Klemet, d’origine Sami mais dont la famille a quitté le métier de bergers,
a connu dans son enfance les persécutions des pasteurs laestadaniens qui voulaient "convertir" les lapons et anéantir les traditions des Sami. Il a intégré la Police, fait partie de l’enquête sur l’affaire Palme et se retrouve aujourd’hui sur son ancien territoire dans la Police des rennes. Son rôle, avec la nouvelle recrue Nina est de régler les conflits entre bergers. Et ils sont nombreux depuis la redéfinition des frontières.
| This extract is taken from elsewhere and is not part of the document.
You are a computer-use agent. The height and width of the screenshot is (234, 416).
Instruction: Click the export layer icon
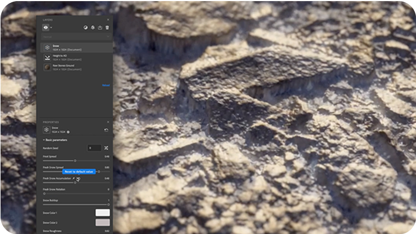[100, 27]
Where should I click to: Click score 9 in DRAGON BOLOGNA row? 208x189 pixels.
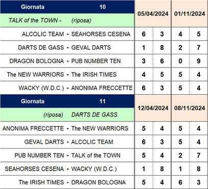[x=199, y=61]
Son travail quotidien va devenir plus intéressant après le vol d’un tambour ancestral au musée et la mort d’un berger issu d’une famille de chamans. Nina fera le lien entre ces indices et une ancienne expédition de 1939 à laquelle participaient Mons, le français qui avait légué le tambour au musée, des scientifiques et des guides Sami.
Au delà de l’enquête passionnante, l’intérêt du récit se situe dans la découverte d’un peuple et d’une région. En janvier, le pays sort péniblement des journées sans soleil, avec des températures avoisinant les moins quarante degrés. C’est inévitablement une autre façon de vivre, emmitouflé dans les habits en peau de rennes, réfugié sous les tentes Sami.
Les Sami, personnages un peu primitifs, sous leurs couches de vêtements, sous leur aspect bourru cachent une grande douceur et humanité. Aslak en est l’exemple le plus attachant.
En lisant ce roman, vous découvrirez que les dessins des peaux des tambours, les paroles des chants ( les joïks) peuvent receler des informations importantes sur l’histoire des Sami. Les chamans ont transmis leurs légendes, leurs coutumes, leurs traditions ancestrales au travers de ces dessins et paroles.
Le dernier lapon est un roman très dense, que certains pourront trouver un peu lent dans sa première partie ( les notions de temps et de distance sont différentes en Laponie!) mais qui se révèle finalement d’une grande richesse.
Olivier Truc réussit un roman noir passionnant par sa quête aux indices, intéressant pour la découverte d’une civilisation, fascinant pour son atmosphère dans un climat rude, humain pour l’intimité cachée de ces bergers un peu rustres, moderne pour les rivalités politiques et économiques.
Un policier sur fond d'extinction culturelle
La Laponie est un désert gelé au nord de la Scandinavie, si reculé que les états qui le possèdent ont renoncé à y garder leurs frontières. On y vit de tourisme, d'agriculture et d'élevage ... l'inspecteur Klemet Nango y exerce la profession rare de policier des rennes. Les habitants sont si rares qu'on pourrait penser qu'il n'y aura pas assez de suspects pour faire une enquête digne de ce nom.
Et pourtant, la sauce prend: Klemet le sami acculturé, Nina sa jeune coéquipière, Brattsen le flic rival, le vieux Olsen, Aslak l'éleveur de renne, Olaf l'activiste sami et Racagnal, la brute épaisse, forment une troupe de personnages bien trempés et intéressants qui construisent l'intrigue.
Mais l'intérêt du livre c'est l'histoire de l'acculturation et de la mort d'une civilisation qu'Olivier Truc raconte à travers cette enquête au delà du cercle polaire.